■ Supplied passage
This is the link i follow.
http://www.digitallook.com/companyresearch/17712/Wal_Mart_Stores/share_prices.html


----------



## Cowboyjg

Unfortunately I'm on the road at the time the market closes so I'll post over the weekend my status at the closing bell for today. I've watched throughout the week. It's been up and down.


----------



## BigAl RIP

I'm down about $570 as of today .


----------



## daedong

At a glance I'm up about 350 bucks


----------



## mtntopper

*-1160.64* because BigAl would not let sell after the first week when I could of put $500.00 plus in my pocket. It is all his fault...............

This is gonna hurt but Gatorboy maybe right.....


----------



## BigAl RIP

Here is the score : Contest is now closed to new members . Here is the current profit or loss as of today for your investment .


waybomb -1154.70

galvantron +336.96

BCzoom +231.96

Daedong +336.82

Eastexfrank +584.40

gatorboy -939.12

CowboyJG +35.56

Mtntopper -1160.64

Darroll +447.00

BSturka +310.08

BigAl -553.80



 So far Eastexfrank is kicking ass !


----------



## Galvatron

Thanks for taking the Time to draw up how we stand BigAl.


----------



## EastTexFrank

BigAl said:


> Here is the score : Contest is now closed to new members . Here is the current profit or loss as of today for your investment .
> 
> 
> waybomb -1154.70
> 
> galvantron +336.96
> 
> BCzoom +231.96
> 
> Daedong +336.82
> 
> Eastexfrank +584.40
> 
> gatorboy -939.12
> 
> CowboyJG +35.56
> 
> Mtntopper -1160.64
> 
> Darroll +447.00
> 
> BSturka +310.08
> 
> BigAl -553.80
> 
> 
> 
> So far Eastexfrank is kicking ass !



Thanks Al and long may it continue.  I wish I could do it in real life.  I was going to put the 11 players on a spreadsheet this weekend, if I had time, but it seems that you have already done it.  Thanks again.

■ Recorded data
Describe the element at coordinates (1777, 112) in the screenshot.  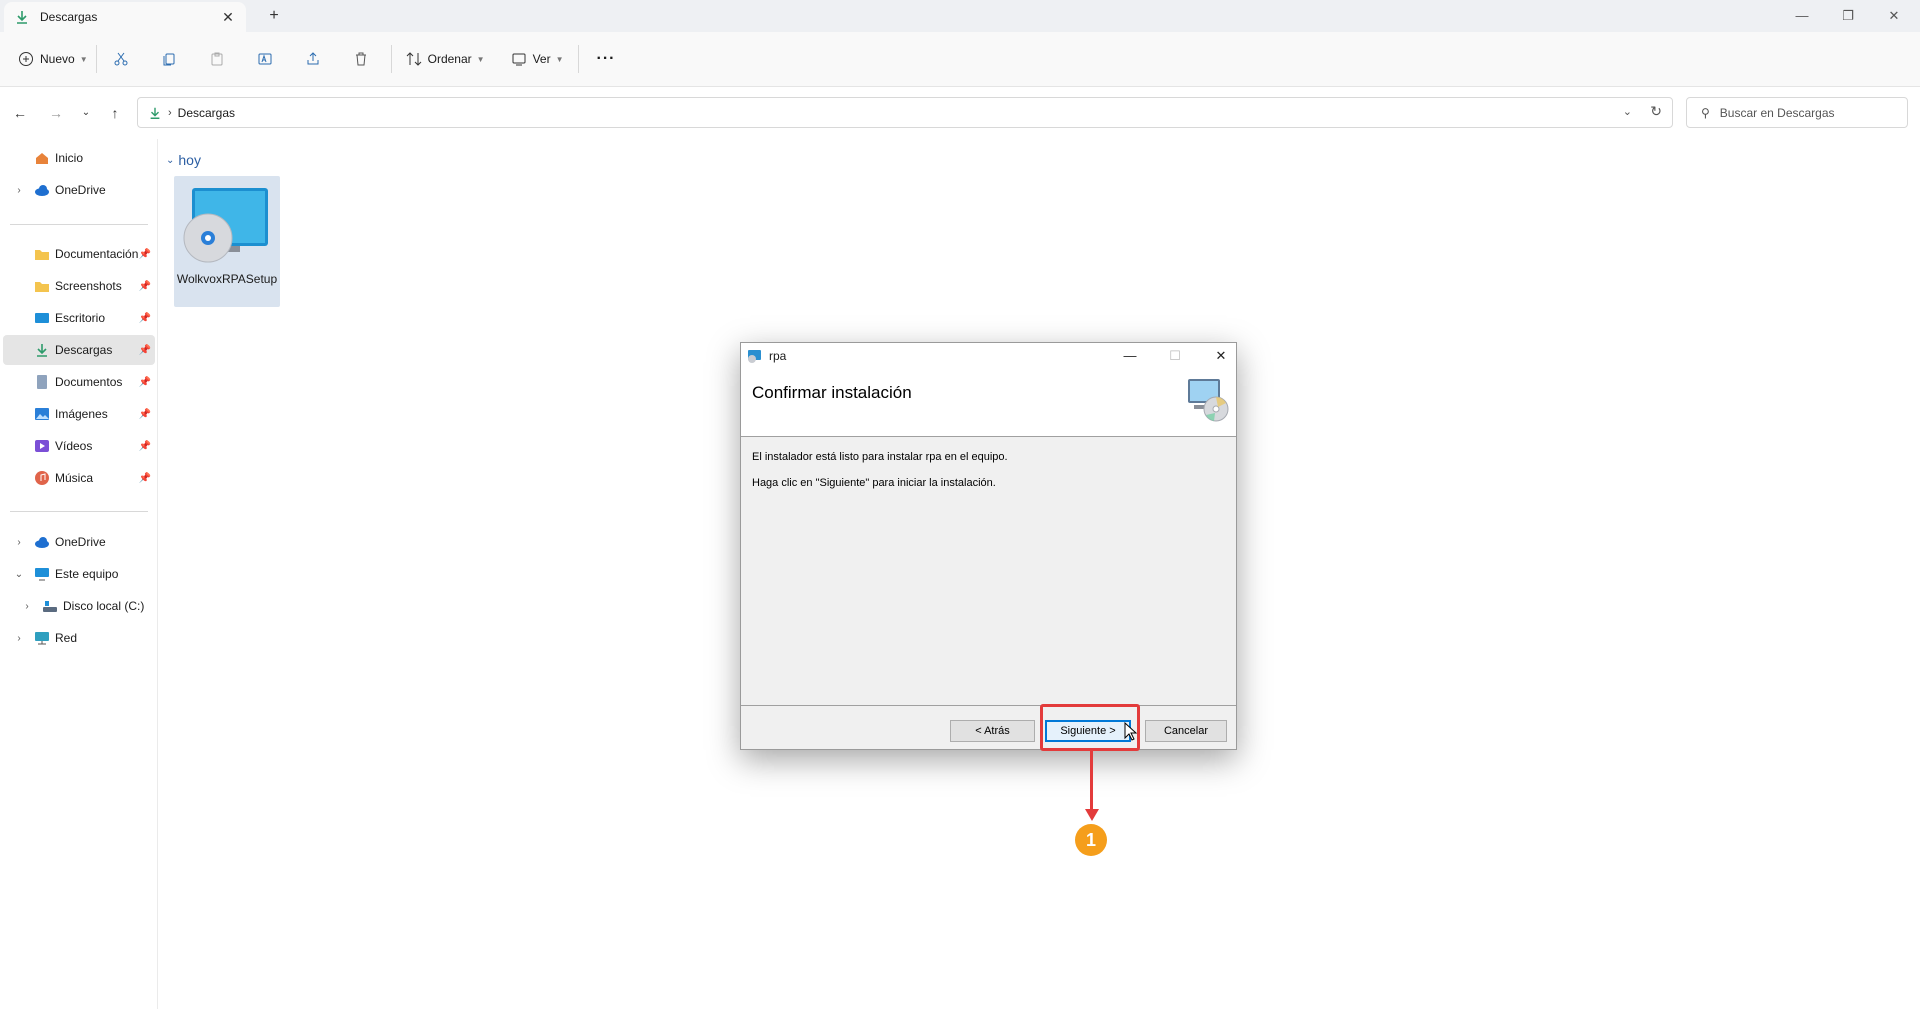
I see `search-placeholder: Buscar en Descargas` at that location.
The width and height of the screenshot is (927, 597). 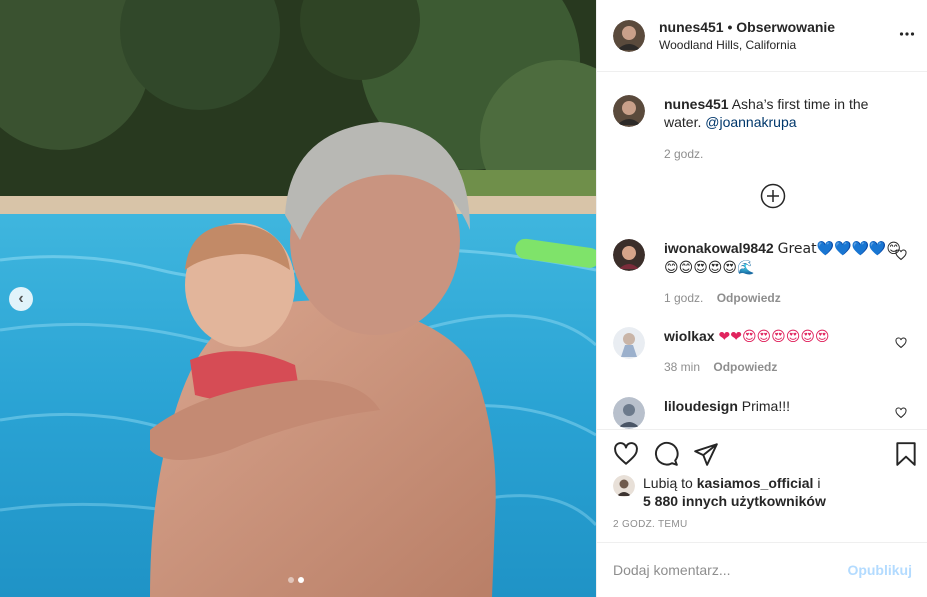 I want to click on likes-prefix: Lubią to, so click(x=670, y=483).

■ Action item
Please resume the forum thread about the share-price contest, adding the next few posts after its last one.

■ Result for this task
----------



## BigAl RIP

EastTexFrank said:


> Thanks Al and long may it continue. I wish I could do it in real life. I was going to put the 11 players on a spreadsheet this weekend, if I had time, but it seems that you have already done it. Thanks again.


 

     I have a stock  program that automatically updates in real time . 

   It was easy . I just built a folder and named it after each player  .


  If any contestants needs a constant update ,let me know and I'll punch in your name and give you a profit or loss update .


----------



## BigAl RIP

Eastexfrank continues to climb into new area . He just busted through the $600 dollar profit mark . Way to go !


----------



## EastTexFrank

BigAl said:


> Eastexfrank continues to climb into new area . He just busted through the $600 dollar profit mark . Way to go !



Yea, but there's always tomorrow.


----------



## BigAl RIP

EastTexFrank said:


> Yea, but there's always tomorrow.


 
 Well Tomorrow showed up and EasTexFrank got hosed 

  New leader is B Sturka with about a $385 profit . Buying Gold saved  his butt today . Smart move Bob !!!


----------



## BigAl RIP

Way to go Bob S.!!!! Your leadin at about $588 bucks of profit !


  Mtntopper ..... You don't even want to know 


  Me ??? I am holdin back looking to make my move at the right time ...


----------



## BigAl RIP

Sushi said it, and Bob S . is  proving it . When the enconomy is tanking , *Gold is a good investment* . The hard part is knowing when to sell .


Thats right Sushi , you actually got it right .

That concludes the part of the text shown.